Koalisi Masyarakat Sipil menilai bahwa tindakan kekerasan ini telah menjadikan masyarakat adat Pulau Rempang sebagai korban dari ambisi pembangunan nasional.

Mereka mengungkapkan dalam pernyataan tertulis yang diterima oleh Tempo bahwa “TNI Angkatan Laut dan kepolisian digunakan sebagai alat negara untuk mendorong ambisi pembangunan Kawasan Rempang Eco-City yang mengharuskan penggusuran 16 Kampung Melayu Tua yang sudah berdiri sejak tahun 1834.”

Berdasarkan pantauan Koalisi Masyarakat Sipil, bentrokan antara masyarakat adat dengan aparat terjadi pada pagi tadi sekitar pukul 10.00 WIB.
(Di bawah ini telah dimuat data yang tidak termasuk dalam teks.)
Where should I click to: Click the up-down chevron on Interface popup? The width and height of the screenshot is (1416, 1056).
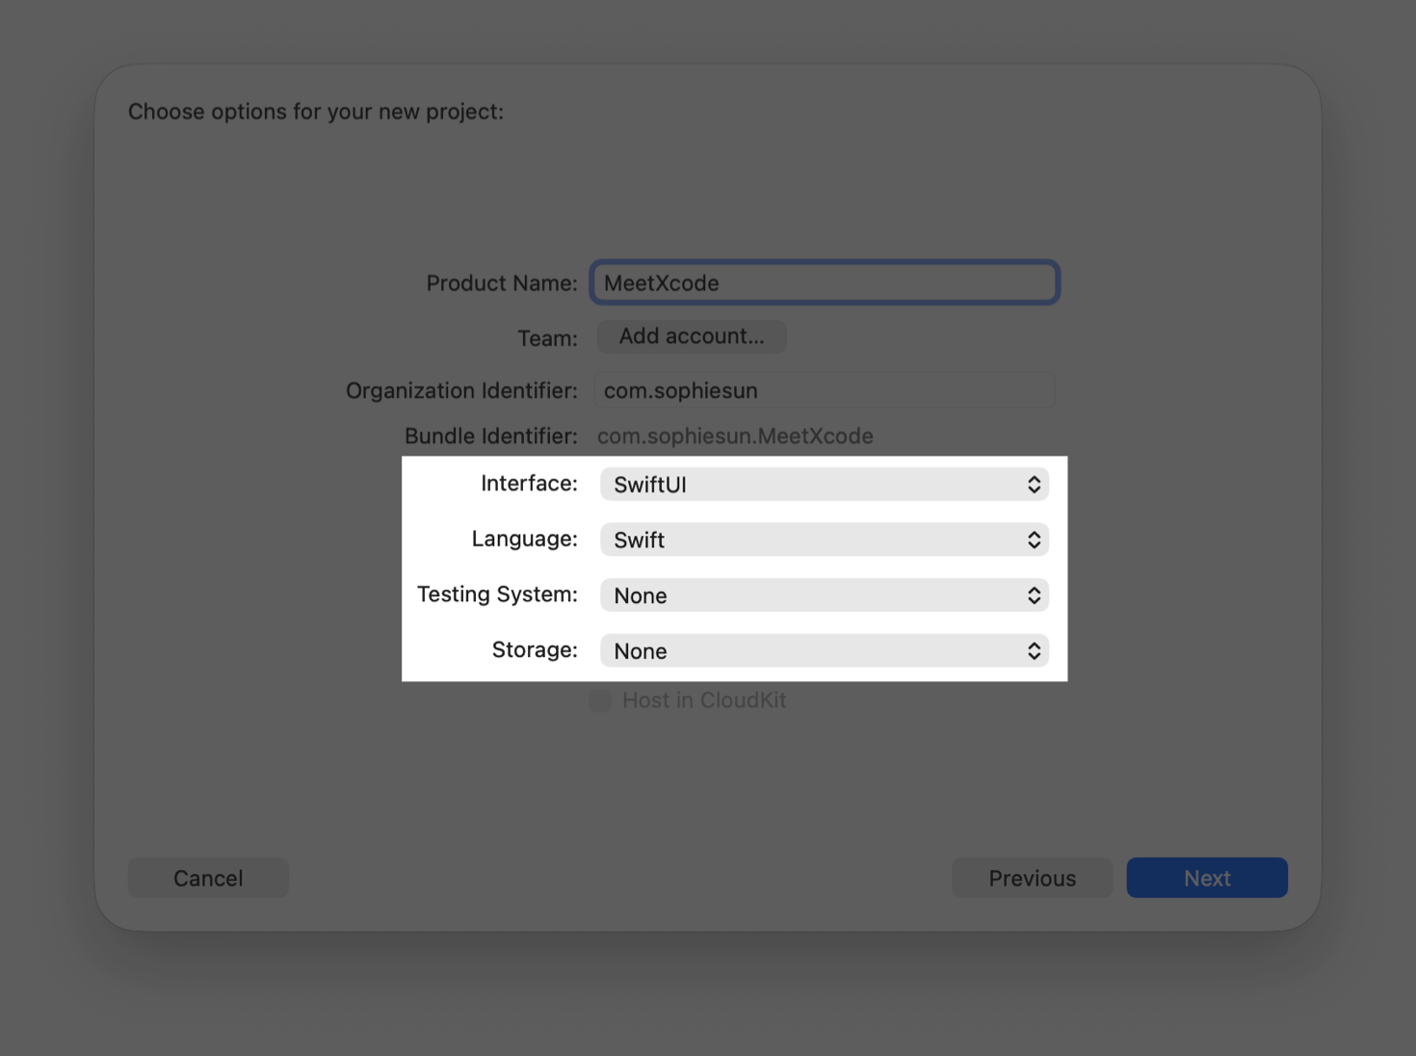tap(1034, 484)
Aparat gabungan yang menggunakan kendaraan taktis berupaya masuk ke Pulau Rempang secara paksa. Mereka memaksa masuk untuk melakukan pemasangan patok tanda batas dan cipta kondisi.

Masyarakat adat sebenarnya telah berkumpul di titik masuk Pulau Rempang, tepatnya di Jembatan 4 Barelang. Akan tetapi aparat justru menangkap warga yang mencoba menghalangi langkah mereka.

Setidaknya 6 orang warga ditangkap, puluhan orang luka, beberapa anak mengalami trauma, dan satu anak mengalami luka akibat gas air mata yang dilepaskan aparat.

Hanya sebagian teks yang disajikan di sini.